So the good news is: this is now fixed upstream and we don’t have to opt-in, it’ll just work when building against the next release. The bad news is: we’ll have to carry a work-around until this trickles down to the majority of mingw toolchains, which will take several years.

libsecp256k1 actually has the opposite problem: leaking exported symbols into static libraries.

I’ve PR’d a fix for that upstream: https://github.com/bitcoin-core/secp256k1/pull/1105

Without that fix, the windows dll links successfully, but exports only the libsecp symbols due to ld’s behavior (emphasis mine):

–export-all-symbols If given, all global symbols in the objects used to build a DLL will be exported by the DLL. Note that this is the default if there otherwise wouldn’t be any exported symbols.

So basically, because libsecp256k1’s symbols are exported, nothing else gets exported. By fixing that leak we get back to the default of all exports, which is what we’re after (for now).

I actually think it’s entirely possible that building a convenience library and then an actual library out of the convenience library could be the way to do it like in https://github.com/bitcoin/bitcoin/pull/24994. We shall see.

I don’t see why we should be refactoring our code, that works everywhere else, and adding more libraries, to work around a problem that occurs for a single OS, and in some part, only in certain build configurations. Especially if we know that it’s libtool that is “broken”, it’d seem better for us to just use a single, well documented, scoped to the Windows use of libtool workaround, as opposed to changing our source code to accommodate its quirkiness.

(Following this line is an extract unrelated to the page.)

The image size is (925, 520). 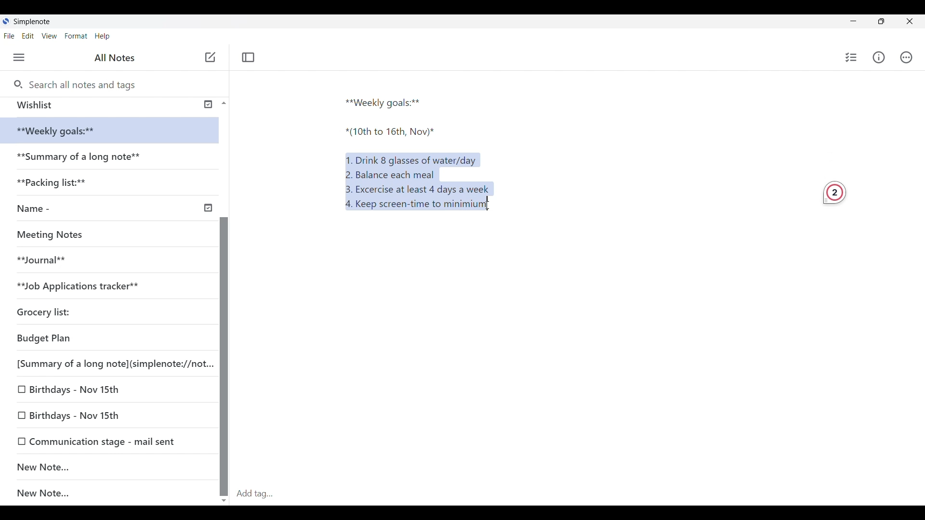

Note that #24994 alone seemingly doesn’t fix all the issues, i.e #24972, so even if we went ahead with either/both changes, we’re still going to continue to carry the windows-only libtool workarounds we’ve already got in our build system, which I’d say is the worst of both worlds (code refactoring + still having windows libtool workarounds). I’d rather add one more (well documented) libtool workaround to the pile, and hope that this may all become a moot point some time into the future (cmake 🦆s). Interested to see what appears on the mailing list upstream.

I’ve opened a pull-request upstream to add a fix for this: https://sourceforge.net/p/mingw-w64/mingw-w64/merge-requests/23/

I’ll wait a day or two and see if they respond before going any further on this.

@hebasto Sorry, that wasn’t clear from the change.

Without this hack, they contain:-DDLL_EXPORT -DPIC. So the override here simply removes the DLL_EXPORT define.